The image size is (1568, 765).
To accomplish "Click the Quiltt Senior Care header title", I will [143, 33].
========================================
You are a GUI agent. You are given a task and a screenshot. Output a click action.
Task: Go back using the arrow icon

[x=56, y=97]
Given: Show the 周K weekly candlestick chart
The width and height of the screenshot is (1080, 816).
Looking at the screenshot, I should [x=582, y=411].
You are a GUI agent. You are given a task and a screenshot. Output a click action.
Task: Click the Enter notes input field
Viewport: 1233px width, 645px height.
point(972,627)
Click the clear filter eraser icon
========================================
> _THE PROBLEM_:
Beginning with the line holding "Task: Go back using the arrow icon" and ending with the line holding "Click the clear filter eraser icon", write out the stretch of material above exactly; add no further lines.

> _RESPONSE AREA_:
Task: Go back using the arrow icon

[x=56, y=97]
Given: Show the 周K weekly candlestick chart
The width and height of the screenshot is (1080, 816).
Looking at the screenshot, I should [x=582, y=411].
You are a GUI agent. You are given a task and a screenshot. Output a click action.
Task: Click the Enter notes input field
Viewport: 1233px width, 645px height.
point(972,627)
Click the clear filter eraser icon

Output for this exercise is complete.